Sectioned view of the pseudo-atomic structure of the mammalian reovirion showing the RdRp λ3 polymerase molecules. Image courtesy of Timothy Baker, Purdue University, USA, and Max Nibert, Harvard University Medical School, USA.

During particle morphogenesis, the double-stranded (ds) RNA genome of reovirus is packaged into virions together with viral RNA-dependent RNA polymerase (RdRp) molecules. Following cell entry and partial uncoating of the virion to yield a core particle, these RdRp molecules transcribe the genome into single-stranded plus-sense RNA for translation and packaging into new particles. The core particle comprises five viral proteins: λ1 (which constitutes the icosahedral inner-capsid layer), σ2, λ2 (a turret protein that mediates the final three of four RNA-capping reactions), μ2 (which mediates NTPase activities in vitro) and λ3 — the RdRp.

Previous structural studies have determined the X-ray crystal structures of the λ1, λ2 and σ2 proteins within the reovirus core particle, and of the RdRp λ3 protein in separate, recombinant form. But to fully understand how the core particle mediates both transcription and co-trancriptional capping and export of viral plus-strand RNAs, it is necessary to identify how the RdRp λ3 is positioned within viral particles.

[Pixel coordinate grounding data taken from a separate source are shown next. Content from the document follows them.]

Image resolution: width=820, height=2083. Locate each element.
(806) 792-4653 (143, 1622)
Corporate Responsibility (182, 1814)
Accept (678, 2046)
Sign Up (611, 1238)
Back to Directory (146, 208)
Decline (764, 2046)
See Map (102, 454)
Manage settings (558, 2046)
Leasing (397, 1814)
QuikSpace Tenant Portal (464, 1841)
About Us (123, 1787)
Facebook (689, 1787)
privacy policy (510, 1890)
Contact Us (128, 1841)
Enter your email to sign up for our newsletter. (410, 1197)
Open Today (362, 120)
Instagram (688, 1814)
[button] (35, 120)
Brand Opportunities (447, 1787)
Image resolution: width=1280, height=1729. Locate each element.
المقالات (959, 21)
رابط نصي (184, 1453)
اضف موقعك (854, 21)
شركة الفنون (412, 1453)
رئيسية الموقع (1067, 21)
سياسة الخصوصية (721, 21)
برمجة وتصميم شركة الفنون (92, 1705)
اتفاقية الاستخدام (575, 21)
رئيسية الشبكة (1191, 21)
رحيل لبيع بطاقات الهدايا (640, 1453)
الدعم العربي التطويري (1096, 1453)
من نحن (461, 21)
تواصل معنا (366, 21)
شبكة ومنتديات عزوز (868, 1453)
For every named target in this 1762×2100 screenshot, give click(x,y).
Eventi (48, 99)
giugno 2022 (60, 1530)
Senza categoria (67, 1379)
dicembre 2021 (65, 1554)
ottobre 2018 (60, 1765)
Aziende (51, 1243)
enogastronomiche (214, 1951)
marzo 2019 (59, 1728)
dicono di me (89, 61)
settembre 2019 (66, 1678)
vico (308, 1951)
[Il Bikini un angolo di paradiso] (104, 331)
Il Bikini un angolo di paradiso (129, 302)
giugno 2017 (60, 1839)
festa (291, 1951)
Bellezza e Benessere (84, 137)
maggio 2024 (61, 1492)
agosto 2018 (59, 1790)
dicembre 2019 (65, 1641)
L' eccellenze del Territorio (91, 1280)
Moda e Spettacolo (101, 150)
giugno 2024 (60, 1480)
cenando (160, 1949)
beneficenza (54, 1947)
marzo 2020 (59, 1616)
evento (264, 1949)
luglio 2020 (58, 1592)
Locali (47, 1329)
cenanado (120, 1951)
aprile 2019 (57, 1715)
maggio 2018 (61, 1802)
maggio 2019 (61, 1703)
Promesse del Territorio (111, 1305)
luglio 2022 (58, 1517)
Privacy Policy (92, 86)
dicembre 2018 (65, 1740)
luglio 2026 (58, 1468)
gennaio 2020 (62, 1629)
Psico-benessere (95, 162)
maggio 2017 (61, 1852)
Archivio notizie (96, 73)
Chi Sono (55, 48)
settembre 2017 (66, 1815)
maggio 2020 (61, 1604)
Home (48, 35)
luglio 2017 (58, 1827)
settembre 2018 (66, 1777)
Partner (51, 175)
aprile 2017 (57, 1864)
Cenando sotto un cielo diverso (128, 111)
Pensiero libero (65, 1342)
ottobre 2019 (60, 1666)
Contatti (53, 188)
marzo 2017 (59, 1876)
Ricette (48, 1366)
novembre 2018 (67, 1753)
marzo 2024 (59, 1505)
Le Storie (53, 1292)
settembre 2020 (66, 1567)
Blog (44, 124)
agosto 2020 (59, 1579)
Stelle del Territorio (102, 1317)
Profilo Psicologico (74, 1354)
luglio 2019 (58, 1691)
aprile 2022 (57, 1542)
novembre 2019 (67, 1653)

In a new study published in Nature Structural Biology, Zhang et al. have now identified the precise location of the RdRp λ3 within the complete virion. Using cryo-electron microscopy (EM) and three-dimensional image reconstruction, the authors have determined the structure of the non-fusogenic mammalian reovirus virion to 7.6 Å, and fitted the X-ray coordinates of λ3 into this cryo-EM map — revealing one copy of λ3 to be positioned at one side of each of the five-fold axes of the λ1 shell.

The X-ray crystal structure of λ3 had previously revealed four channels for the entry and exit of substrates and products — namely, entry paths for the RNA template and NTPs, and exit paths for the RNA template and the plus-strand RNA transcript. Zhang et al. have identified a small channel in the λ1 shell of the core particle, beneath which the plus-strand exit channel of the RdRp λ3 subunit is positioned. Analysis of the surrounding side chains suggests that this channel might be widened during transcription to allow passage of the RNA transcript, and the outer end of the channel is positioned beneath the pentameric capping enzyme complex formed by λ2.

Taken together, these findings have led the authors to propose a mechanism for exit and capping of the RNA transcript, in which the nascent RNA transcript exits the icosahedral shell through this small channel, and is thereby directed into the larger channel of the pentameric capping enzyme complex.